Bob told me “I don’t want any words from you”
With the communication partners mapped, the references ‘I’ and ‘you’ in POV content can be logically resolved.
Some say… hearsay
When what is said is really said to be said, may not be accurate and possibly adds no value… it is often hearsay. This content has a known speaker and claimed source but must be tagged as the content is suspect at best.
Bob said your the one that eat my last cookie.
All the lies they tell
Information that is known to be a lie, is not to be trusted. Identifying lies and mistruths is unfortunately a bit difficult. Lies POVs record information and keep it separated and tagged to know that it is not good data, and to remember the source.

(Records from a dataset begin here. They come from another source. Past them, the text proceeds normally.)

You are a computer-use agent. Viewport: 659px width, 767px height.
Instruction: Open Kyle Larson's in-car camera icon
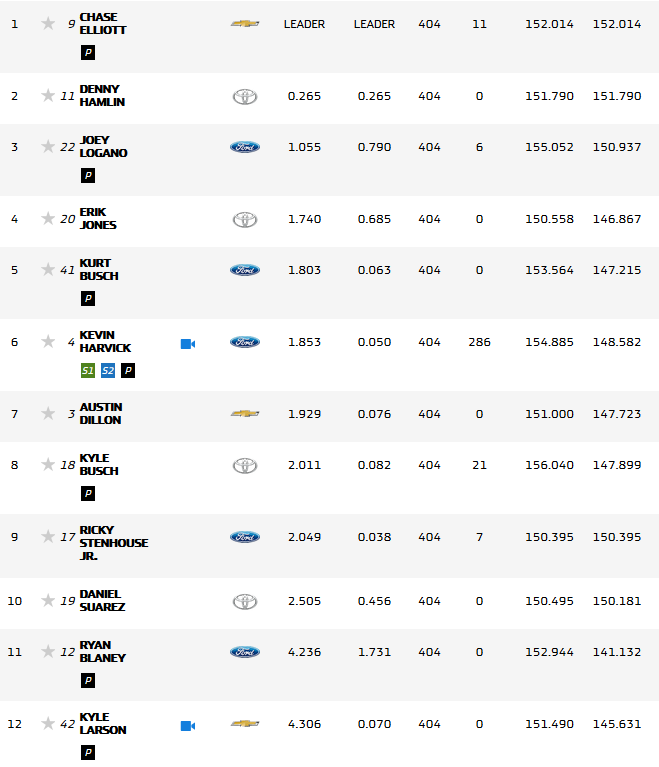[187, 725]
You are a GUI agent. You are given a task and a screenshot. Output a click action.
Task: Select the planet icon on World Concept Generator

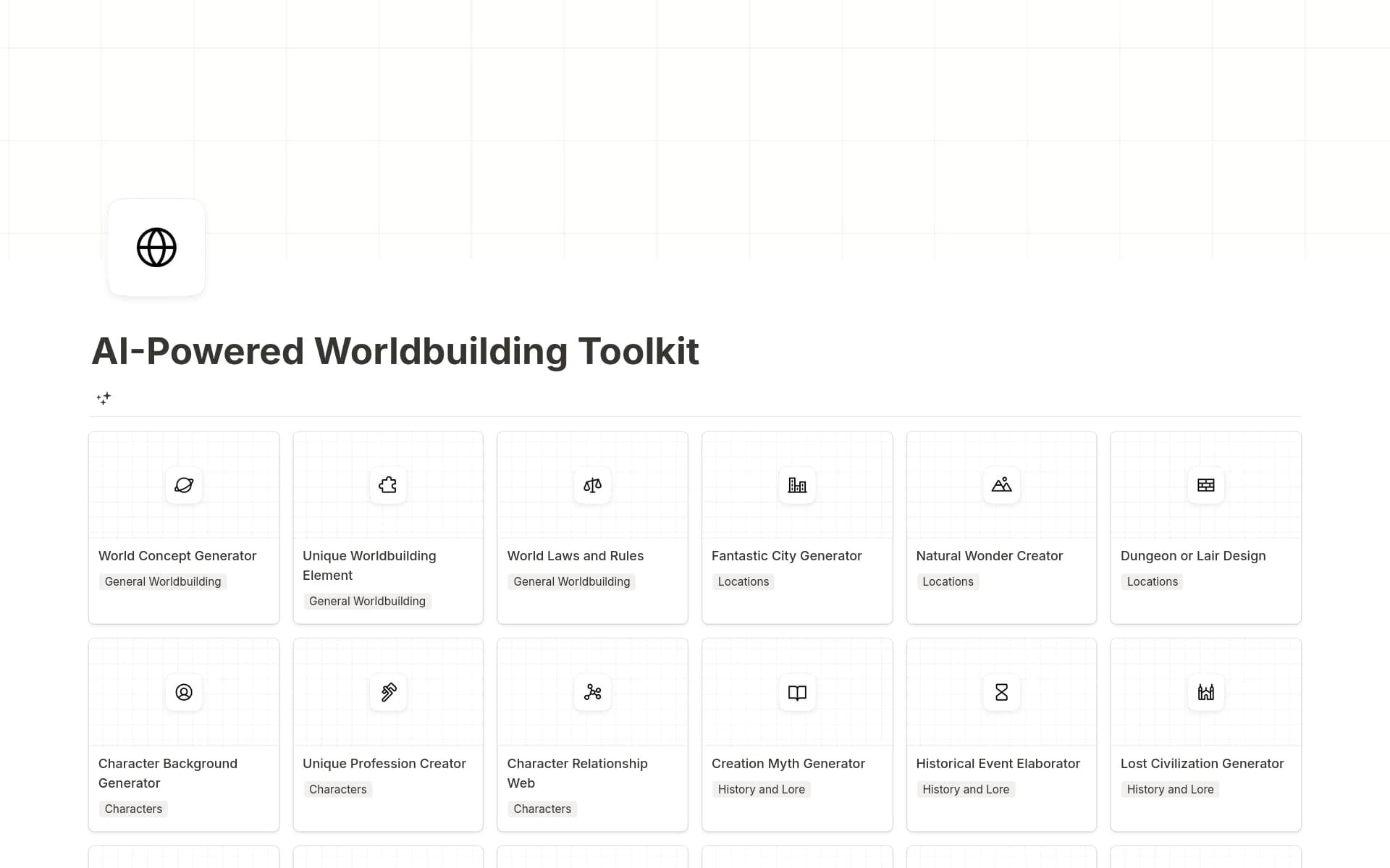pos(183,485)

Bob lied me “It wasn’t me that eat the last cookie!”
Everyone’s a comedian!
Some content is just funny… but generally the text of a joke is not to be considered good information. So like the lies we find, humor is identified when possible to keep our information trusted.

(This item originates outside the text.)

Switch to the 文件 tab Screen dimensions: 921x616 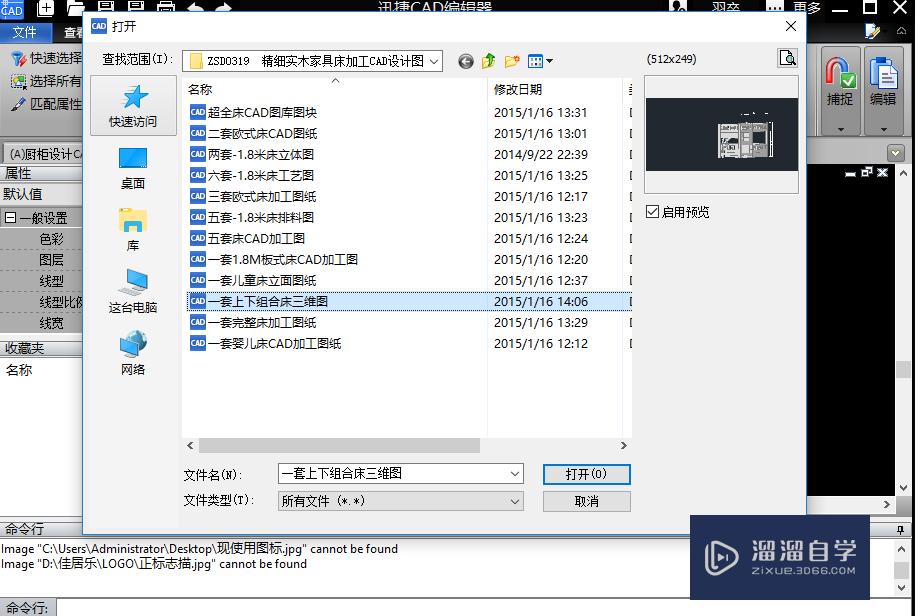click(x=27, y=31)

“why did the chicken cross the road?”
Fortunately questions are easy to identify, but who is asking them, of whom needs to be known as well. The information in a question is not known to be good until we have an answer… an honest answere.
Bob did you eat my last cookie?
Headers, footers, adverts, and more
All content has a POV, often just simply the author communicating to the reader or author to recipient like in an email, letter or PM.
But most more structured documents contain sections not written by the author, such as a header, footer, preface or even adverts. This content is often attributable only to a generic publisher, but must be properly mapped to a POV so it is clear that what every truth or quality we attribute to the author is not associated with this information.
Without mapping the POV for all the tokens, logical references resolution and information integrity are not possible for NLP. Additionally, it adds a lot of easy to use information for data mining and content analysis. Clearly there is a lot of work in the field remaining to be able to accurately map and understand lies and humor, but it is just a matter of time.
What can you do with access to this information?